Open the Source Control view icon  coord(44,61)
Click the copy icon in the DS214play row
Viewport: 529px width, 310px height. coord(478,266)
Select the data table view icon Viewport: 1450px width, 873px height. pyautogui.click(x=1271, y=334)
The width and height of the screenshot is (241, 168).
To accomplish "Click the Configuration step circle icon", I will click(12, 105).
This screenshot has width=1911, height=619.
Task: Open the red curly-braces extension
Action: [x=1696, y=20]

^^^^^^^^

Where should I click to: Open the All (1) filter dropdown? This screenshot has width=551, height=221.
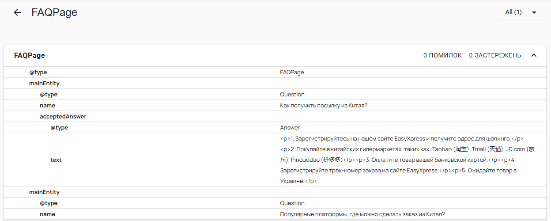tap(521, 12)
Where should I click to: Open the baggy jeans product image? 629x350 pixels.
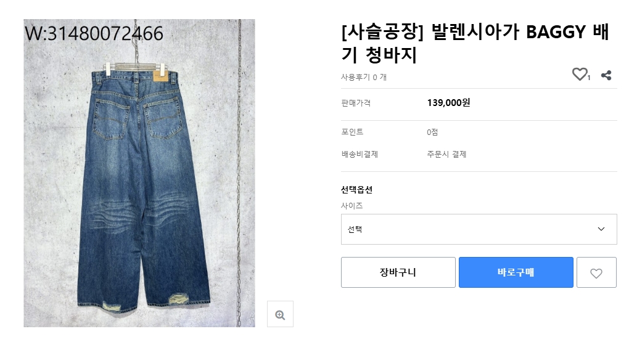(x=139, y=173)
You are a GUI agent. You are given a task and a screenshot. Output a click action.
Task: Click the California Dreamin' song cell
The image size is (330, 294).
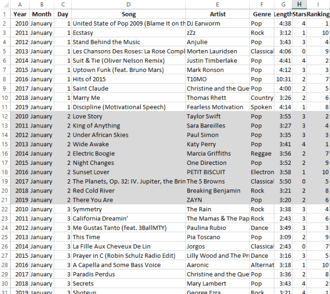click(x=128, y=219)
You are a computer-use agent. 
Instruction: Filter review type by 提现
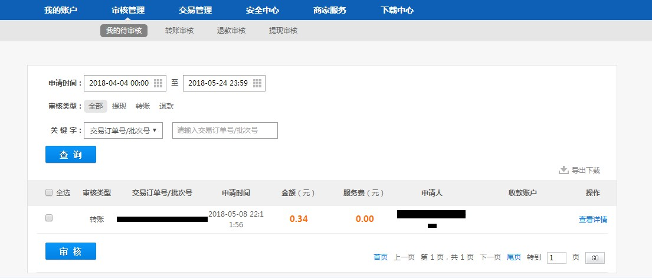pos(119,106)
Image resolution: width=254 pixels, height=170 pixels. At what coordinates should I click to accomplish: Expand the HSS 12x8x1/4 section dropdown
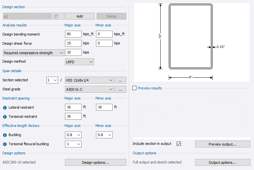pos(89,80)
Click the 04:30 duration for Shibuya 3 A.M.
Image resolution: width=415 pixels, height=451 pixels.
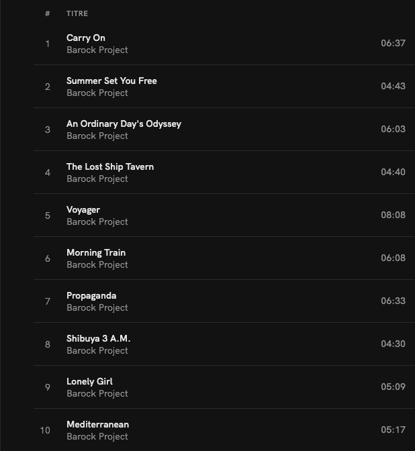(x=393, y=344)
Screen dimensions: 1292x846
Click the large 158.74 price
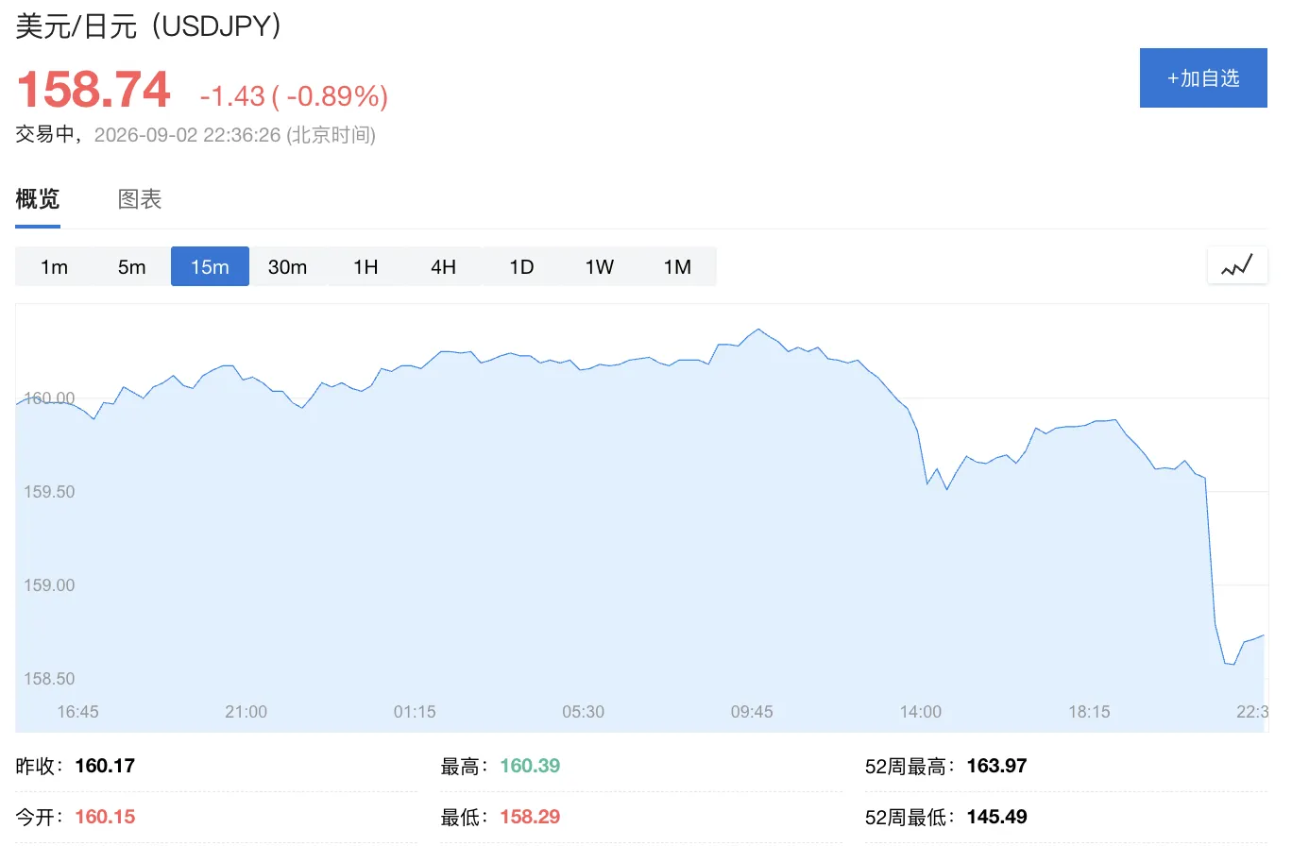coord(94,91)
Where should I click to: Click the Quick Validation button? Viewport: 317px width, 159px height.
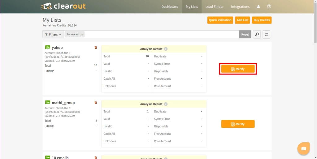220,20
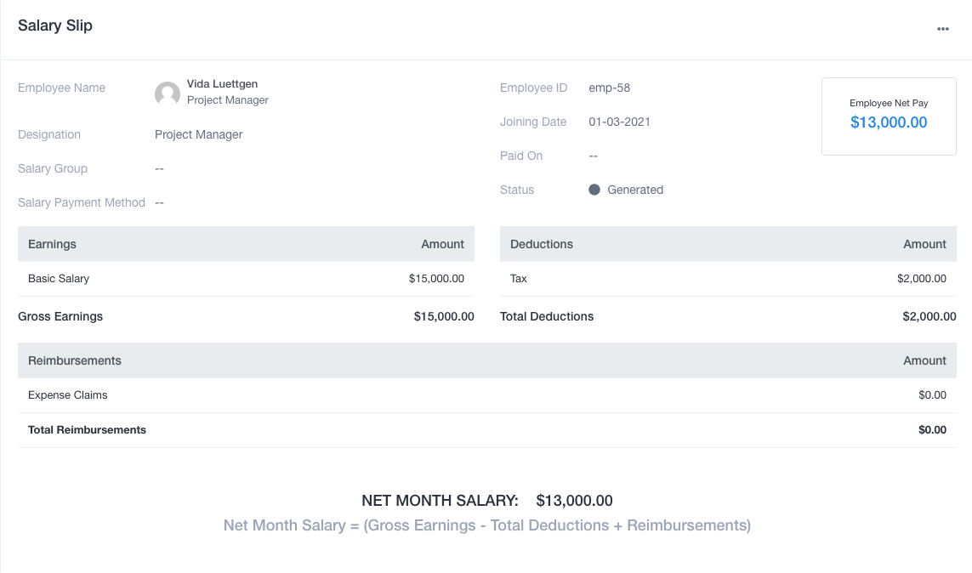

^^^^^^^^

__Exercise requirements__:
Across the entries above, how many lines contain "agent"? Provide only the count.

__Answer to this task__:
2